Kragthorpe: Jazz’s playoff push will decide Corbin’s grade
At last, the Jazz’s Tyrone Corbin will complete the equivalent of a standard NBA season Monday, coaching his 82nd game.
"It seems like two seasons," Corbin said, laughing.
That’s because his first 28 games came in the vortex of replacing Hall of Fame coach Jerry Sloan and having All-Star guard Deron Williams traded two weeks later, and the next 54 will have come during a compressed schedule that followed a shortened training camp. No other first-time coach in NBA history had to deal with such extreme circumstances.
The book on Corbin: While having come a long way since February 2011, he certainly has not arrived yet.
He deserves credit for the Jazz’s contending for a playoff spot, having blended young players with a veteran core. His team responded, just when the season seemingly was crumbling. Yet the Jazz have blown too many chances to win (they’re 10-11 in games decided by six points or fewer) and too many issues have surfaced with veteran players for anyone to say that Corbin has handled everything perfectly.
While the Jazz have succeeded in making their April schedule meaningful, that just means they have to follow through. Only by making the Western Conference playoffs will Corbin earn the highest marks for this season’s performance.
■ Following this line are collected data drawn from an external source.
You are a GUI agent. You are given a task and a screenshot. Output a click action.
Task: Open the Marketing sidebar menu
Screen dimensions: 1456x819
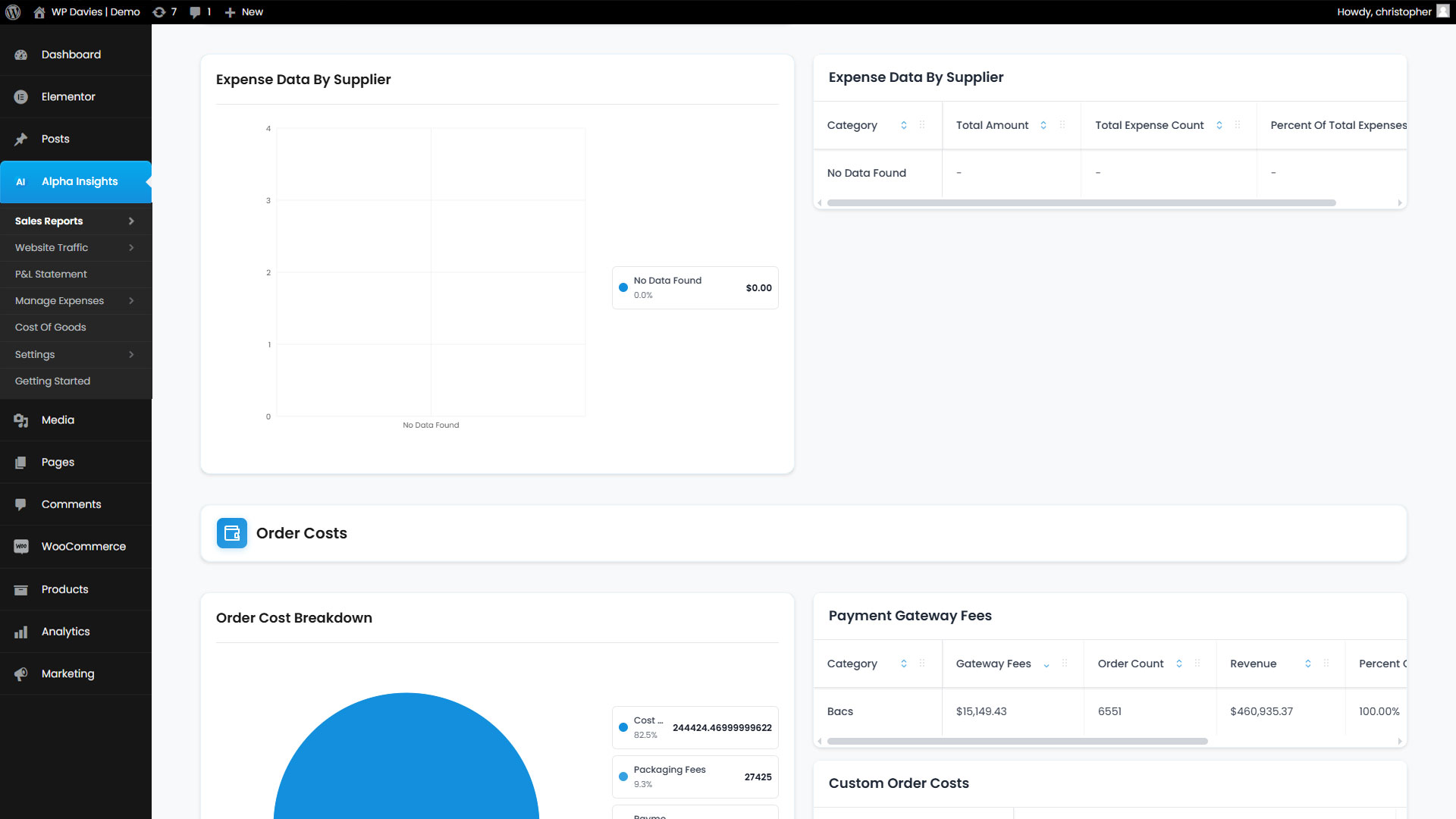[x=67, y=674]
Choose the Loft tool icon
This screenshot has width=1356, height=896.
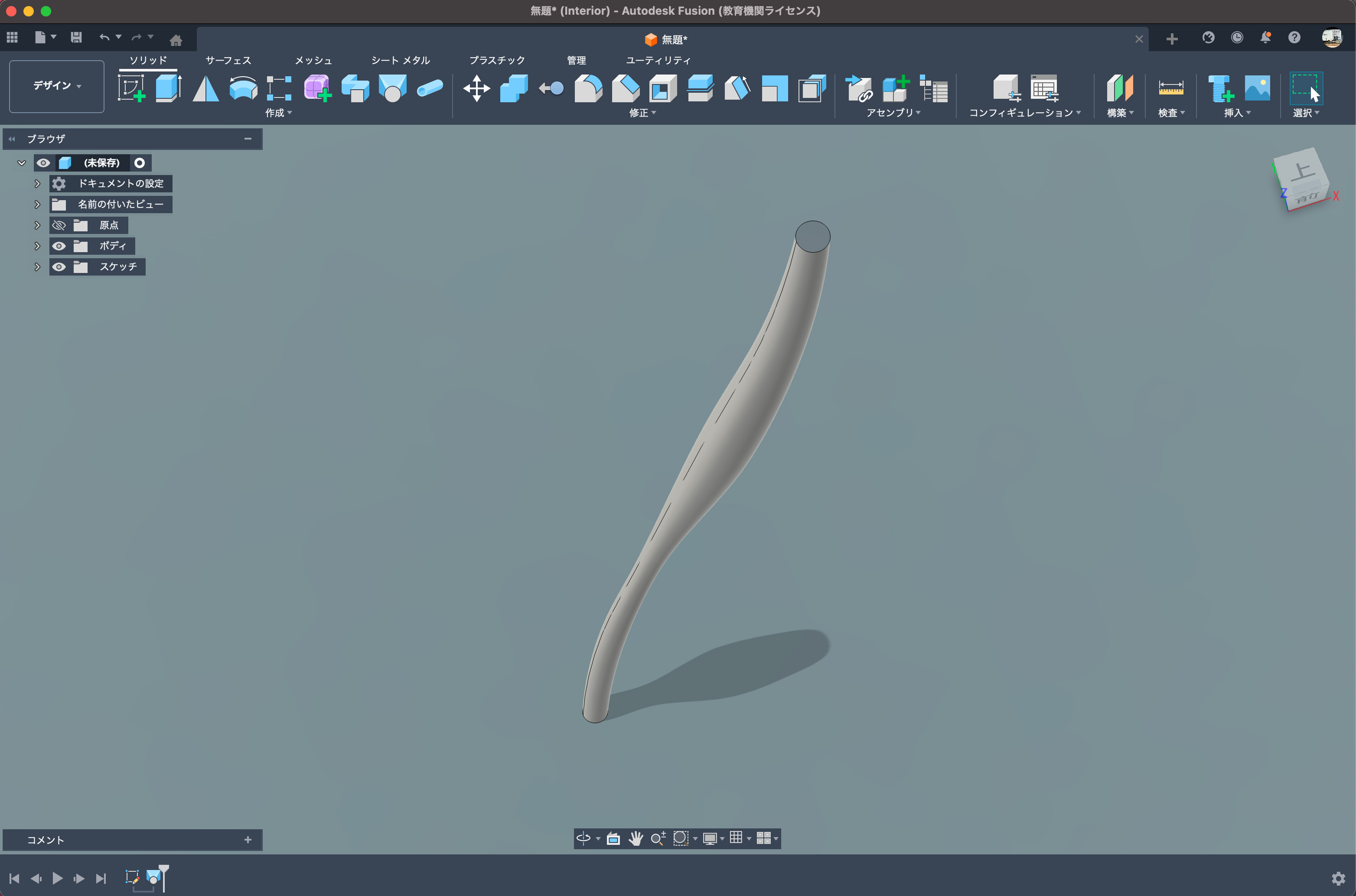click(392, 88)
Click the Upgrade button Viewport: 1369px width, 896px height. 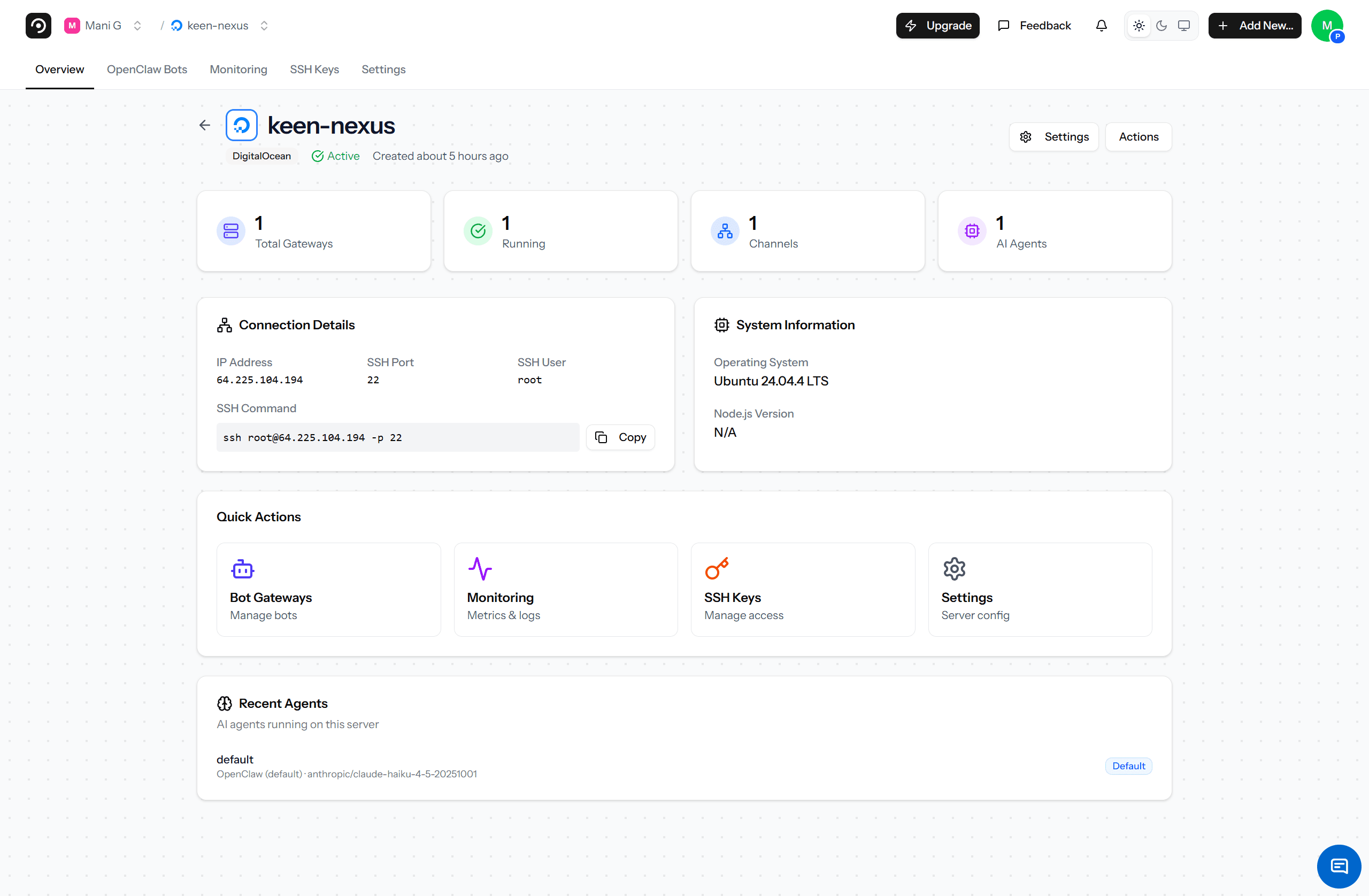pyautogui.click(x=937, y=25)
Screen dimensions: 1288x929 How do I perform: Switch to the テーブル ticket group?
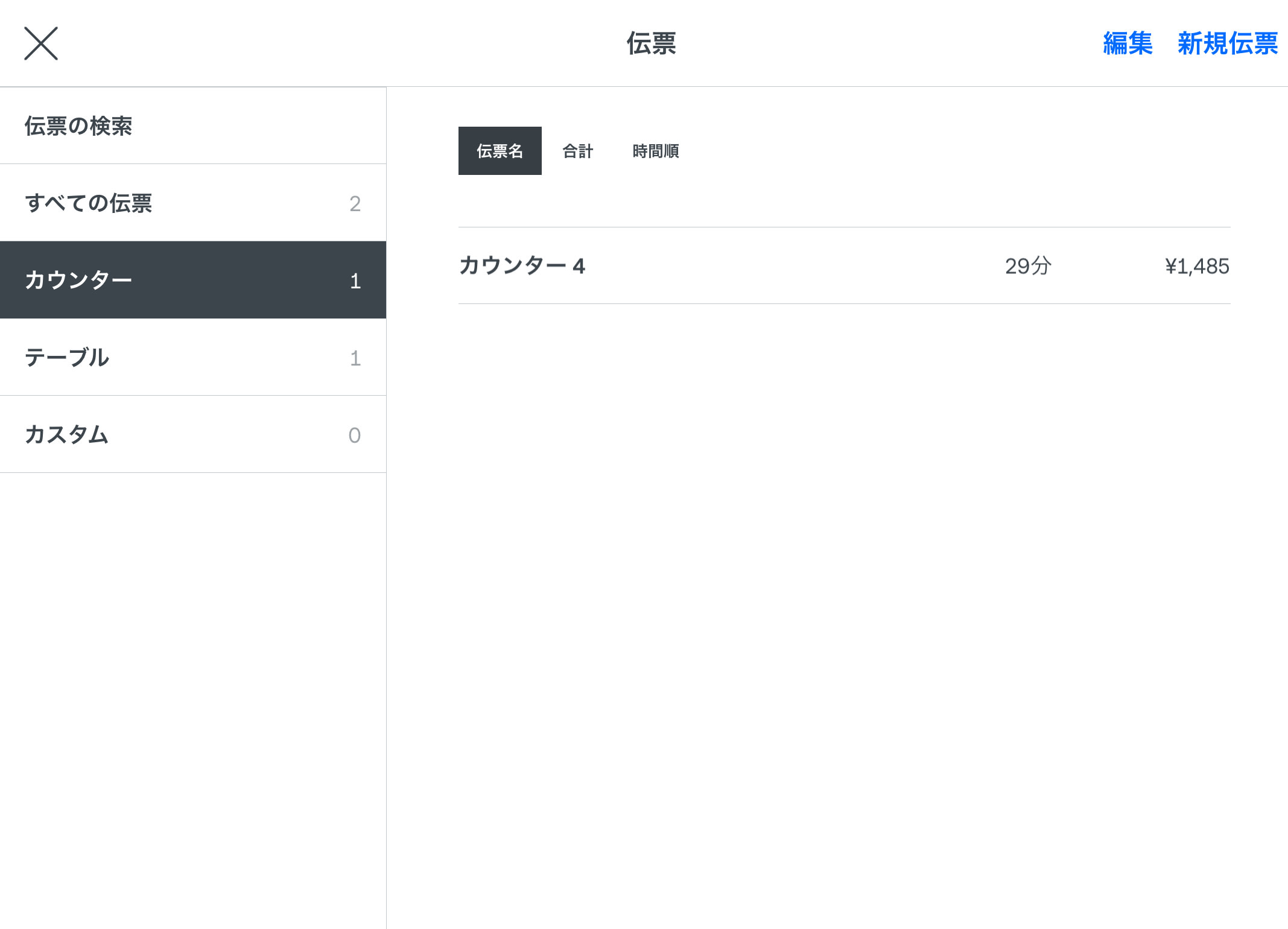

There’s an argument that missing the playoffs and keeping the 2012 first-round draft pick they otherwise owe Minnesota would do the franchise more long-term good. Yet in evaluating Corbin, the playoff cut not only is a convenient gauge, but a significant one.
The Jazz won consecutive overtime games against Minnesota and Golden State in March. They also had last-shot opportunities in regulation and each of the first three extra periods at Atlanta, but failed to convert. And then they faded at the end of Friday’s one-point loss to Sacramento, in another case of Corbin’s questionable substitutions.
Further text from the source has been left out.